Appeals courts tend to change the law incrementally rather than in rapid shifts. They are constrained to follow Supreme Court precedent, and most of their work consists of unanimously disposing of routine cases.

Still, every year courts encounter some controversial cases in which they have greater discretion. In such circumstances, several studies have shown that judges appointed by Republican presidents since Reagan have ruled for conservative outcomes more often than have their peers.

They have been more likely than their colleagues to favor corporations over regulators and people alleging discrimination, and to favor government over people who claim rights violations. They have also been more likely to throw out cases on technical grounds, like rejecting plaintiffs’ standing to sue.
It appears that our judicial system has become nearly as fair and balanced as Fox News.

It also seems that conservative judges have some contempt for the law. How weird is that?
The consequences of the evolving judiciary are only beginning to play out.

In the case of the 2005 South Dakota abortion law, the dissenters — including two Democratic appointees, a Reagan appointee, and a Bush appointee — portrayed the court’s decision as a sharp change in direction.

The majority, they contended, had not only bypassed “important principles of constitutional law laid down by the Supreme Court” but also violated the appeals court’s established standards for issuing preliminary injunctions.
Even though Halloween is dead and gone, at least for this year, the land of the judiciary remains a scary place. Especially if you believe in the Constitution, which apparently many conservative judges do not. How weird is that?

From Invasion Of The Constitution Snatchers: Bush Judges Scare The Halloween Out Of Me by Joseph L. Conn:
* Judge William Pryor, U.S. 11th Circuit Court of Appeals. A former Alabama attorney general, Pryor went to court to defend notorious Chief Justice Roy Moore’s 2.5-ton Commandments monument in the state judicial building, telling a rally that God had chosen Christians “to save our country and save our courts.”

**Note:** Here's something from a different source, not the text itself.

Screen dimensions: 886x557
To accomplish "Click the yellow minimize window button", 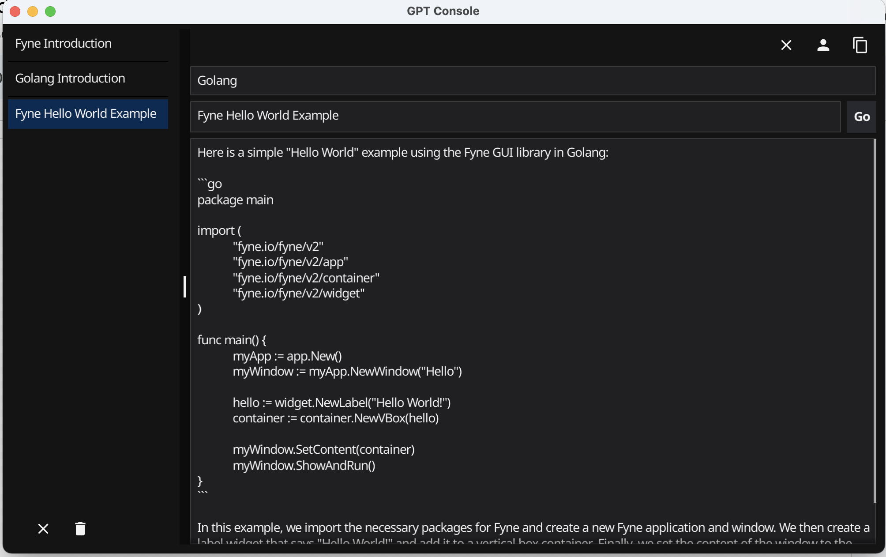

* Judge Janice Rogers Brown, U.S. Court of Appeals for the District of Columbia. Brown says the United States is in a religious battle of Civil War proportions, has questioned whether the Bill of Rights applies to the states and has criticized the Supreme Court for relying on that “rather uninformative metaphor of the ‘wall of separation of church and state.’”

* Judge Michael W. McConnell, U.S. 10th Circuit Court of Appeals. Described in The New York Times after his nomination as “an important architect of a shift in American law away from strict separation of church and state,” McConnell has expressed support for tax aid to religion, bitterly opposed reproductive rights and called for more religious influence in public schools and public life.
I want my country back. I want our Constitution back. I want our collective sanity back.

Perhaps we never were truly collectively sane, but we seem to have gone further and further off the deep end with each passing day of the last eight years.